I can feel shivers traveling down my spine, lingering on my limbs. My veins turning into a darker shade of blue by the second.

I'm walking home, or at least so I believed. Earth is spinning faster than it should be, my head feels like it's hosting a wild night party. I want all the noise within me to calm down. I want to inhale a breath that's not so shallow. I want to exhale one that doesn't feel as if I'm vomiting my lungs out of my throat.


I pray silently to whoever is listening. I'll do anything, just please let this stop very soon.


As the noise in my head grow louder, my feet grow lazier, I need to sit down. It's cold, I'm cold.

I'm frankly convinced that the universe is plotting against me, as though I did something in a past life I'm being brutally punished for at this moment.

Salty taste on my lips, I think the sky is crying, or maybe it's just me.

My fall of tears roll down my cheeks so freely, without any permission or consent. I let my sorrow wash over me for a minute, maybe that way my wounds will get cleaned, maybe that way they won't burn this bad.

What have I done to myself? how could one manage to hold as much stupidity? I need to sit down. It's 2 am. It's not abnormal seeing a grown man falling onto hard concrete at this ungodly hour, right?

I'm just going to lay here until my numbing feet feel fine to walk again. I'm closing my eyes now, its pitch black, and fucking cold. It doesn't get cold here. I keep repeating myself because it doesn't fucking get cold here. I could've sworn it is the cold in my heart making me feel sick.


Oh God. I need to walk. I need to get home. I should ask for help, but there's literally no one around. Even if I wanted to, my throat is too dry to make up a sound.
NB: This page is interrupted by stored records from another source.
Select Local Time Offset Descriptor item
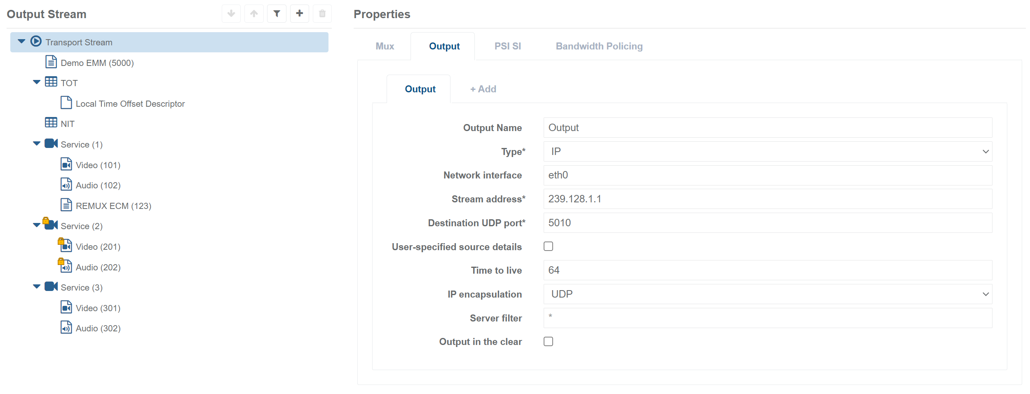The width and height of the screenshot is (1030, 394). (130, 104)
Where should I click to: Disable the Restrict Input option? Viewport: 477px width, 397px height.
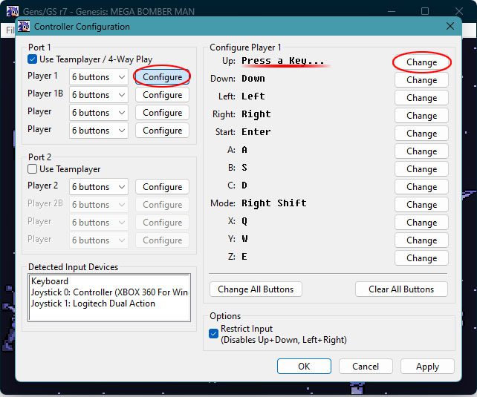pos(214,334)
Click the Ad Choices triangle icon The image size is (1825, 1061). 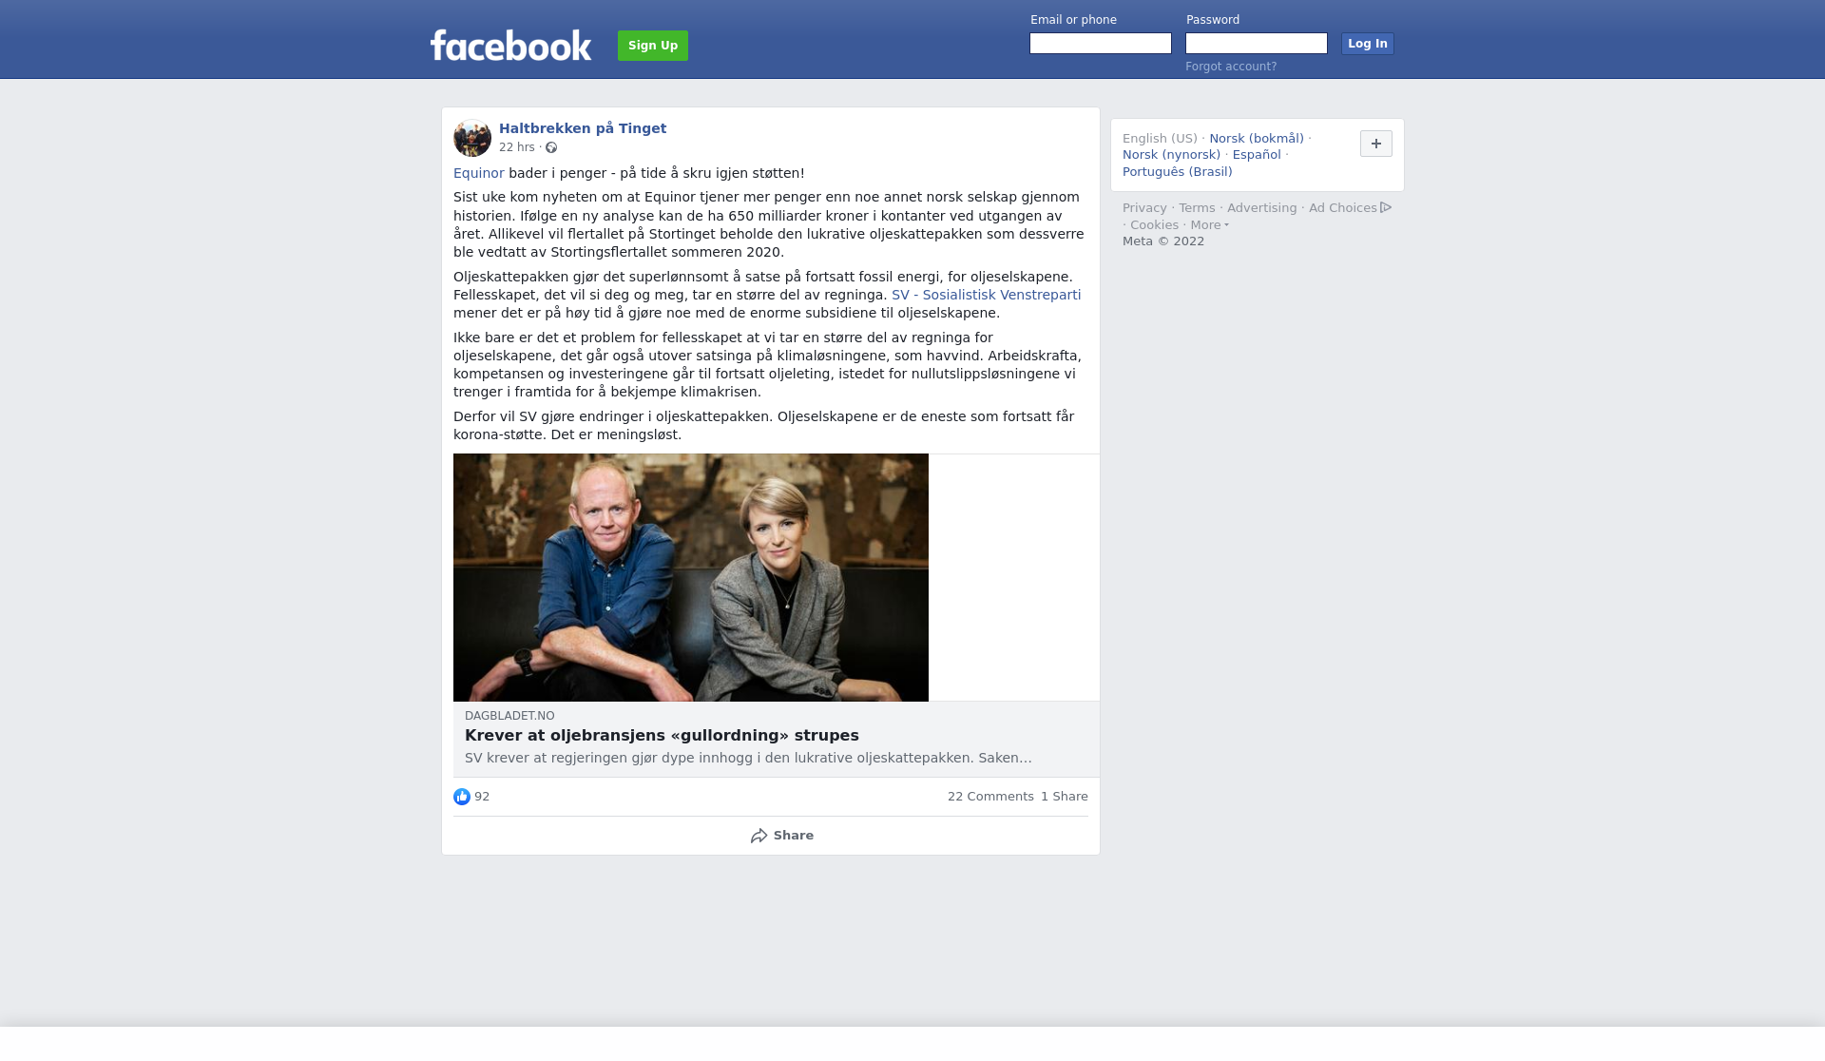point(1386,207)
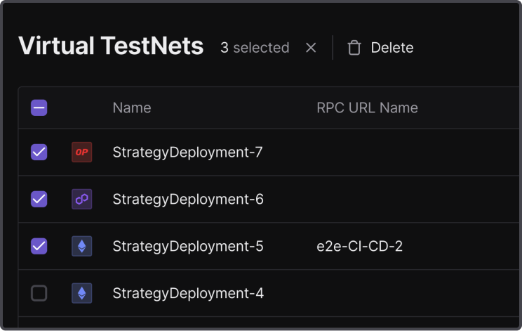
Task: Uncheck the StrategyDeployment-5 checkbox
Action: [x=39, y=246]
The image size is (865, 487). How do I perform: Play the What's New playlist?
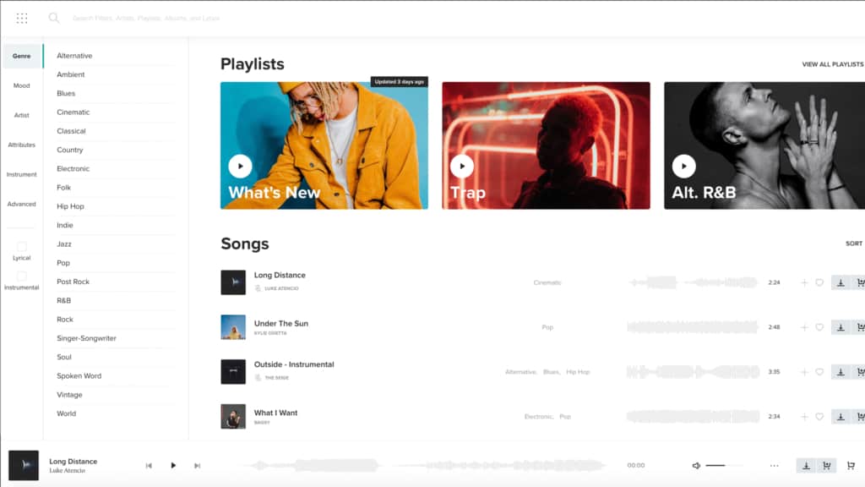click(x=241, y=167)
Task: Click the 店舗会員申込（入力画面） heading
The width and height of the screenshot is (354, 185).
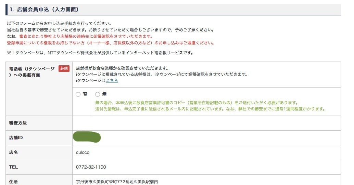Action: (45, 10)
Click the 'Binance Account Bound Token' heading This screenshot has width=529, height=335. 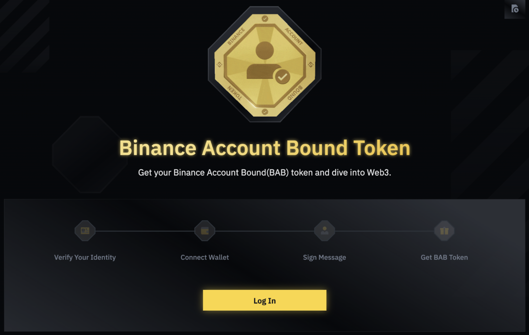click(x=265, y=148)
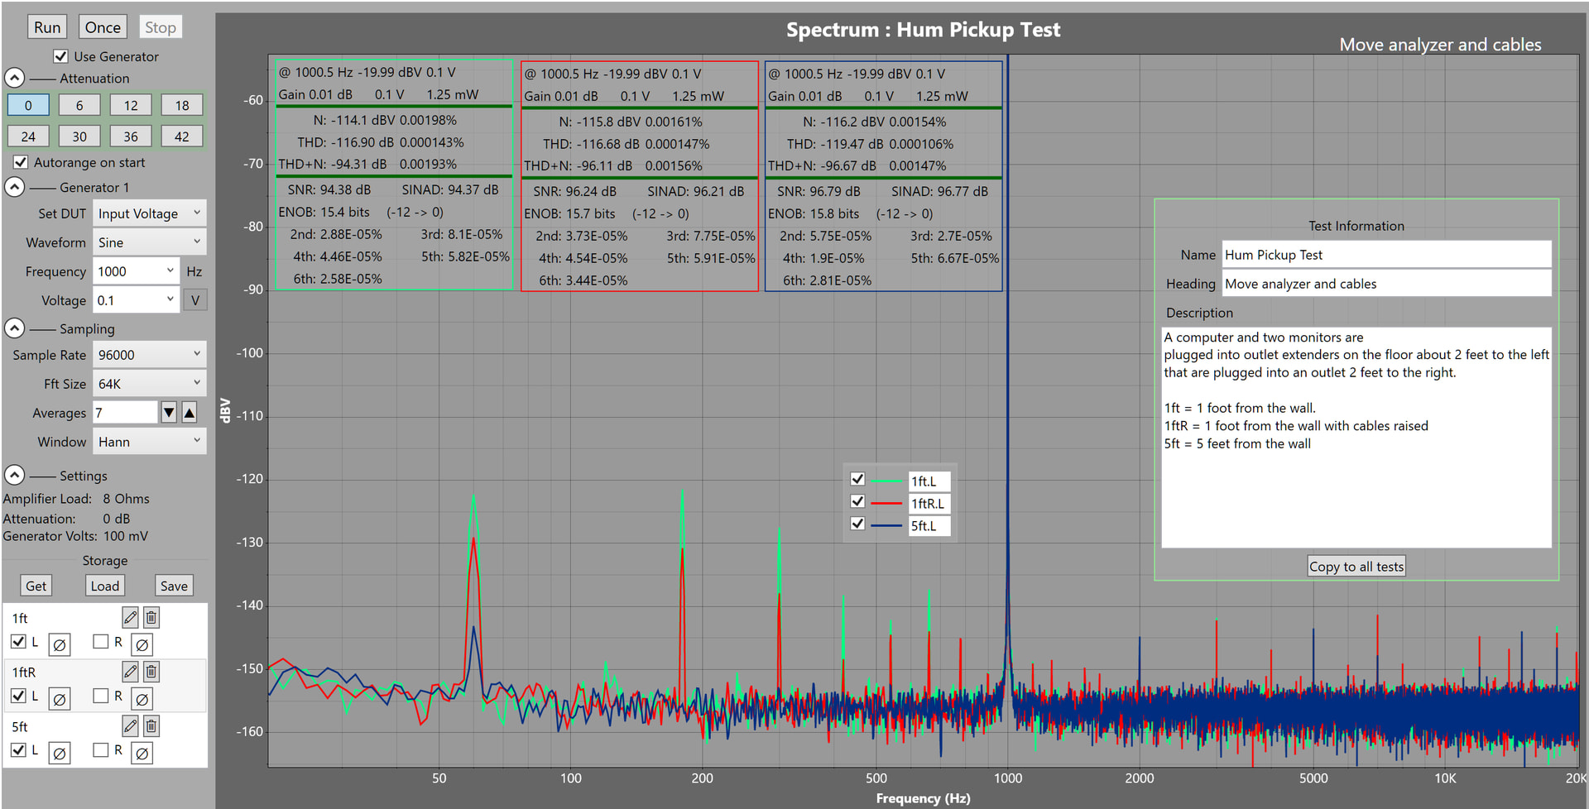Image resolution: width=1589 pixels, height=809 pixels.
Task: Enable R channel for 1ftR trace
Action: pos(101,696)
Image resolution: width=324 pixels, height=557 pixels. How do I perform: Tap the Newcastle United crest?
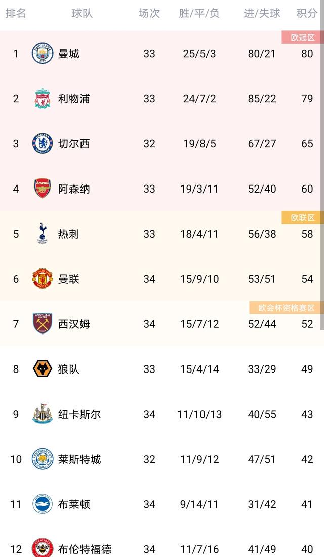coord(42,414)
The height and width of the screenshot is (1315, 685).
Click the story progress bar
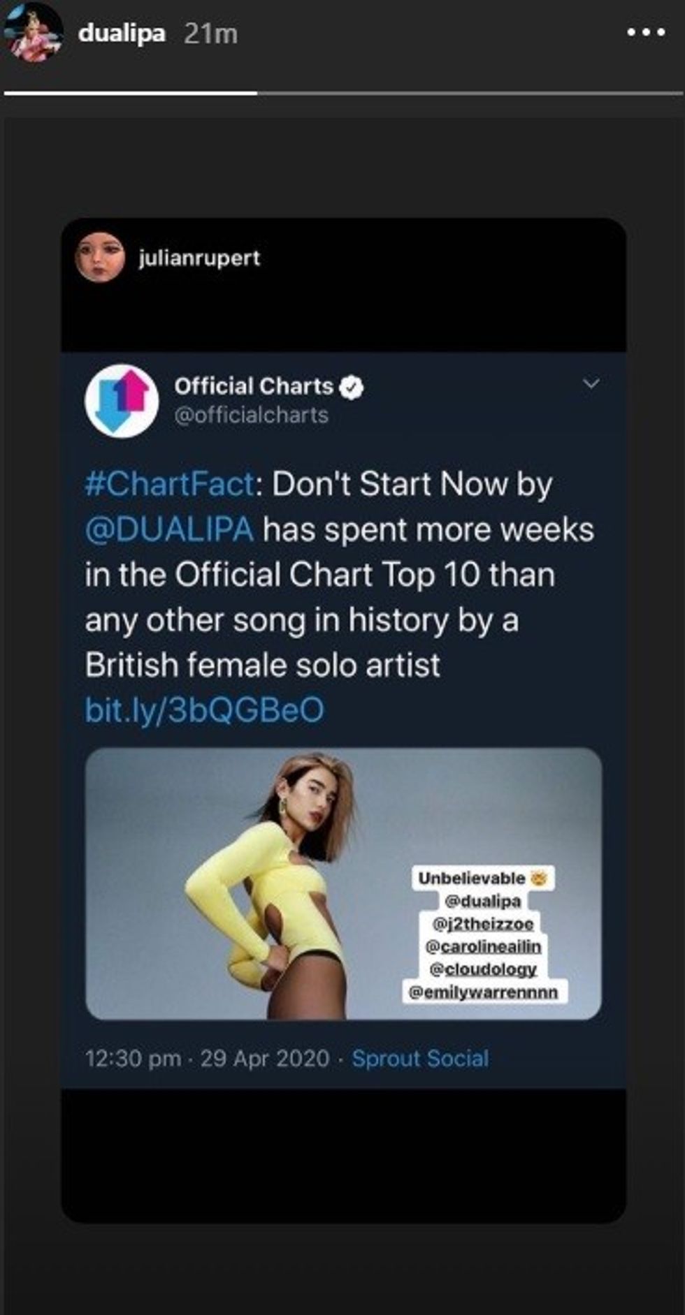point(343,93)
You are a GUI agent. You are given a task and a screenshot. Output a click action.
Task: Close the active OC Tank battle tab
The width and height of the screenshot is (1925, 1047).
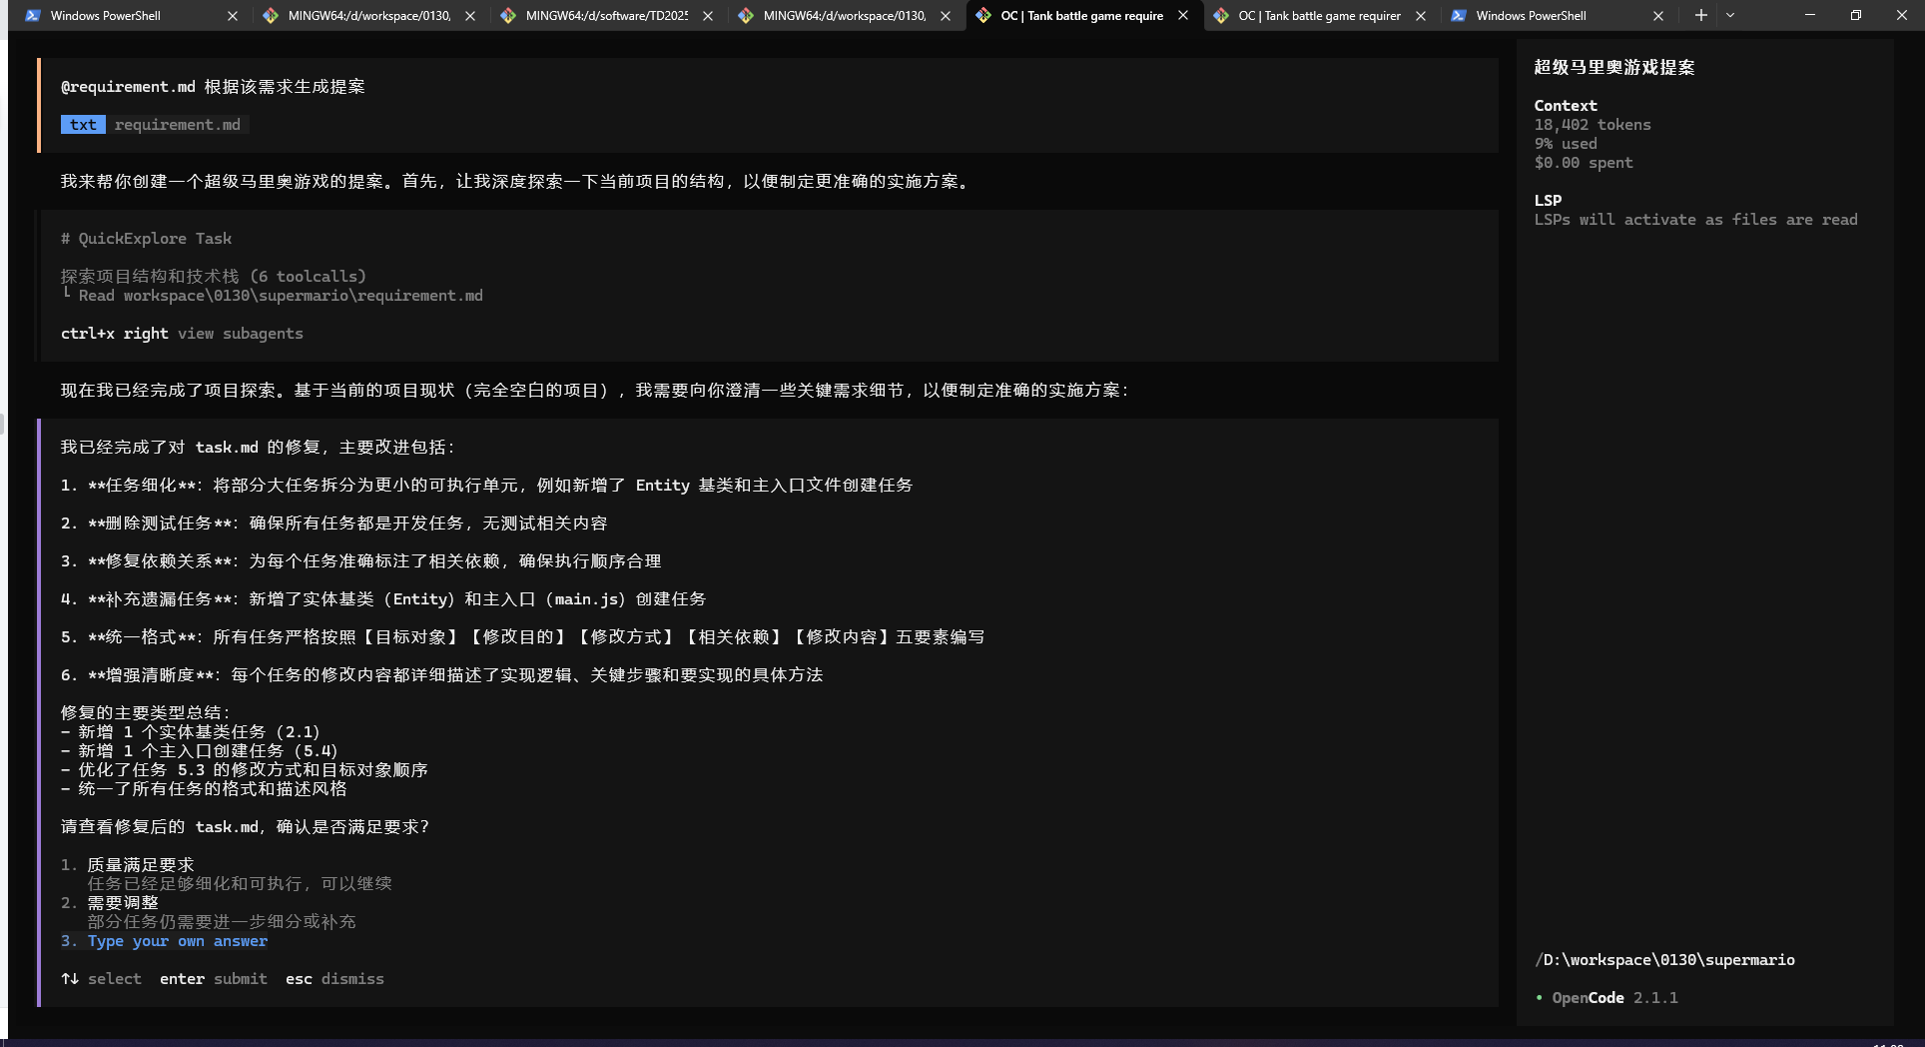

I lift my arm up and throw it lazily over my head. I'll just go to sleep. Maybe if I'm lucky, I'll die.






******



It is the next morning, I'm covered with a warm blanket. I look beside me, and there is a cup of coffee, my favorite mug too.


Last night was rough, dark memories flooding back. How the hell did I get home? Yes, I had to check and look around to make sure I'm in fact home, getting kidnapped by an illegal body organs dealer doesn't sound fun.


I wonder who made me this delicious coffee. It smells like life, the life I could've lost last night. The life I thought I would be better off without. The life I dared wish it was taken away from me. How selfish! My heart tenses at the mention, headache is striking back in full force. let's forget about last night, shall we?


The door to my room flies open, a familiar face and smile walk in. I can feel comfort surrounding me, I can feel the warmth and easiness.


"Hey" I say.
The soft voice hugs me with a "hi" back.

"How are you feeling, Scotty?"
My best friend asks me.

"I'm good."
I simply reply with a faded smile that I try hard to make look somewhat believable.

"What happened last night?"
I question, gaining a skeptical look from my best friend.

"You don't remember?"
She goes to continue, "You didn't seem drunk."